Bisher hat der arglose Leser "Villa der verschwundenen Dinge" trotz der versteckten Anzeichen für eine normale Detektivgeschichte gehalten. Jetzt, auf der 29. Seite der Geschichte (Seite 99 in LTB Ostern 5), fängt er an, seinen Irrtum zu erkennen. Micky entdeckt eine kleine Tür, die der Baron "noch gar nicht bemerkt" hat – hier beginnt man sich zu wundern. Anschließend öffnet Micky die Tür und steigt die dahinterliegende Treppe hinunter.

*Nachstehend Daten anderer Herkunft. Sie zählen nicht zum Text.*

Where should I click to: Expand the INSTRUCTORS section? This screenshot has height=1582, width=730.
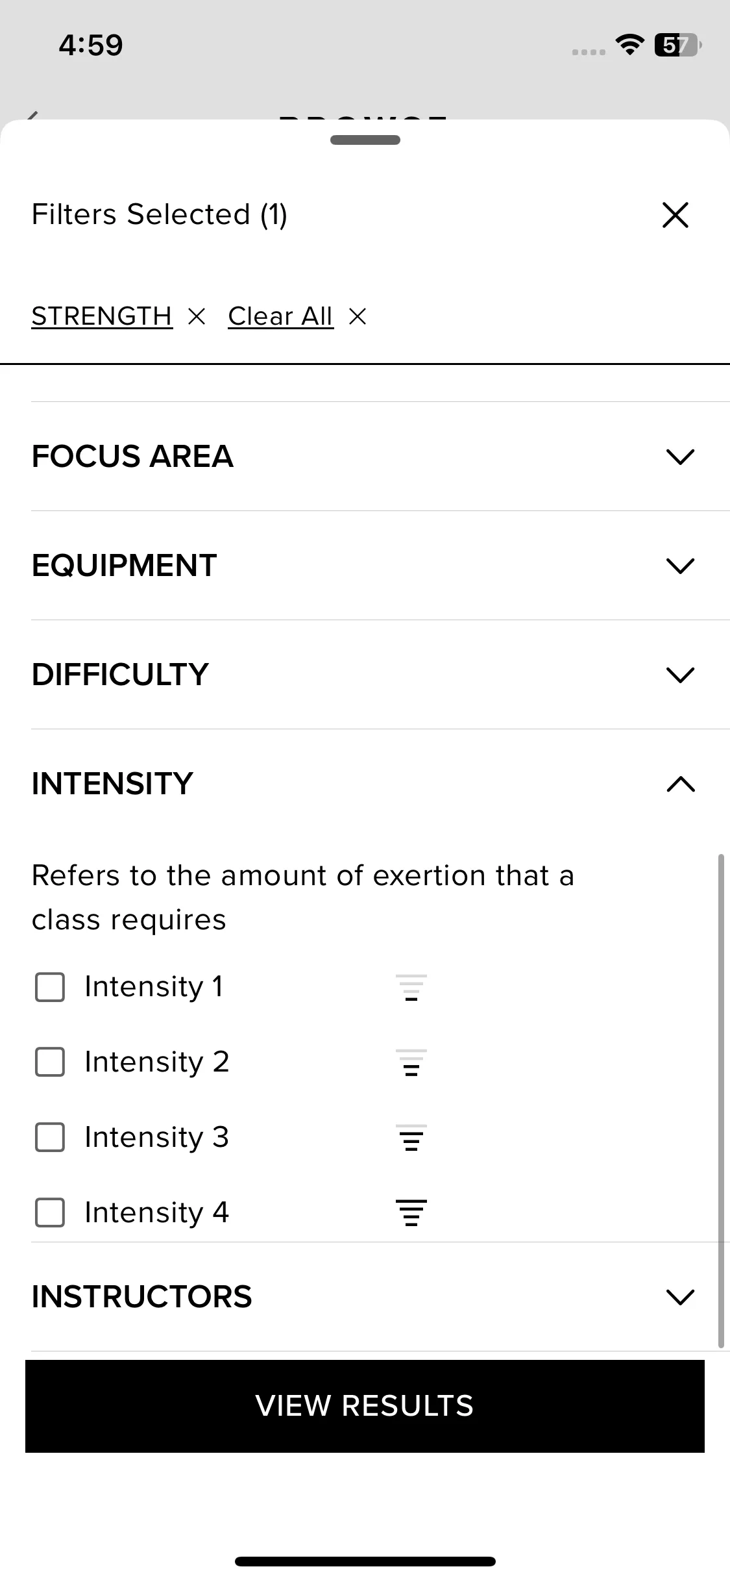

Und nun wird es surreal. (Hier sind übrigens die Zeichnungen bemerkenswert; vor allem durch schlichtes Weglassen jeglicher Hintergründe schafft Cavazzano eine atemberaubende Atmosphäre.) Was genau passiert, liest man am besten selbst. Nur so viel: Am Ende ist man vor den Kopf gestoßen, und zwar so richtig.

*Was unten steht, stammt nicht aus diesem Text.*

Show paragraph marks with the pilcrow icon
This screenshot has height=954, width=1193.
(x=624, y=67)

Als ich die Geschichte zum ersten Mal las, muss ich etwa zwölf gewesen sein. Ich hatte noch kein großes Interesse an Comics, und ich dachte mir: "Was für eine blöde Geschichte". Abgesehen von einigen wenigen Erleuchteten, die den Sinn der Geschichte gleich verstehen, wird es allen Lesern so gehen. Sie werden sich über den seltsamen Schluss wundern, sie werden denken, dass die Geschichte ohne dieses komische Ende ganz gut gewesen wäre, und nicht mehr weiter daran denken. Später, wenn sie den betreffenden Band wieder einmal hervorholen, werden sie die Geschichte vielleicht noch einmal lesen,
Ästhetik des Sichverlierens
und vielleicht werden sie erkennen, dass sie von der ersten Seite an unweigerlich auf diesen Schluss hinsteuert, vielleicht werden sie erkennen, dass sie eben kein Krimi ist, vielleicht werden sie erkennen, was sie eigentlich will, vielleicht werden sie erkennen, wie genial sie ist. Vielleicht. Ich zähle mich zu diesen glücklichen Menschen.

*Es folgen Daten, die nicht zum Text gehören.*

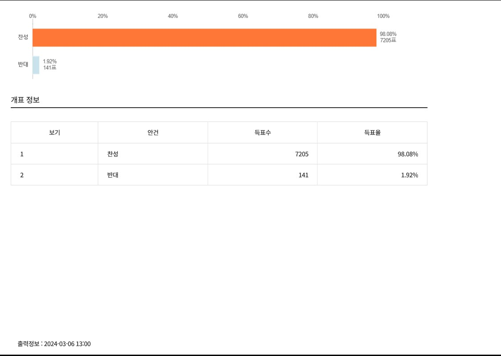Click the 개표 정보 section heading
Viewport: 501px width, 356px height.
click(25, 100)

Nun habe ich schon oft geschrieben, dass die Geschichte wie ein Krimi aussieht, aber keiner ist. Langsam sollte ich erklären, worum es sich denn dann handelt – doch das ist nicht so einfach. Man könnte sagen, dass es sich bei "Villa der verschwundenen Dinge" um einen der ganz wenigen wirklich literarischen Disney-Comics handelt. Die Geschichte ist nicht so klar, eindeutig und damit letztlich oberflächlich, wie es Disney-Comics sonst sind, man kann nicht ganz genau und mit letzter Sicherheit sagen, was Mezzavilla damit nun eigentlich meint, was symbolisch zu verstehen ist und wie, wie die Teile zusammenhängen und was sie bedeuten. Man kann nur persönliche Interpretationen finden, weshalb ich meine eigene dem Leser an dieser Stelle gar nicht aufdrängen will. Das ist es, was "Villa der verschwundenen Dinge" ihren literarischen Charakter gibt, das ist es, was die Geschichte für mich so genial macht. Feststellen kann man allerdings, dass der Comic sehr viel über die Figur Micky Maus aussagt – wer behauptet, sie sei eindimensional, hat diese Geschichte entweder nicht gelesen oder nicht verstanden.

"Villa der verschwundenen Dinge" ist ein wenig verschwunden in einer eigentlich überflüssigen LTB-Nebenreihe, mit deren Thema sie nichts zu tun hat (was aber nichts Ungewöhnliches ist; weil es nicht genug Ostergeschichten gibt, um jedes Jahr einen 250-Seiten-Band damit zu füllen, werden dort auch Geschichten ohne Themenbezug abgedruckt). Das hat aber auch etwas Gutes: Das Format des LTB Ostern ist etwas größer als beim normalen LTB, sodass Cavazzanos wunderbare Zeichnungen, die in vollendeter Ruhe das Wesen der Geschichte perfekt darstellen, besser zur Geltung kommen. (Gut, dass Cavazzano zu dieser Zeit nicht mehr so expressiv zeichnete wie früher; das hätte nicht zur Geschichte gepasst.)
Ich kann jedenfalls nur empfehlen, den Band zu kaufen. Ja, den ganzen Band, wegen einer einzigen Geschichte. Es lohnt sich, glaubt mir.

Mezzavillas Meisterwerk – lesen und die Maus mit neuen Augen sehen.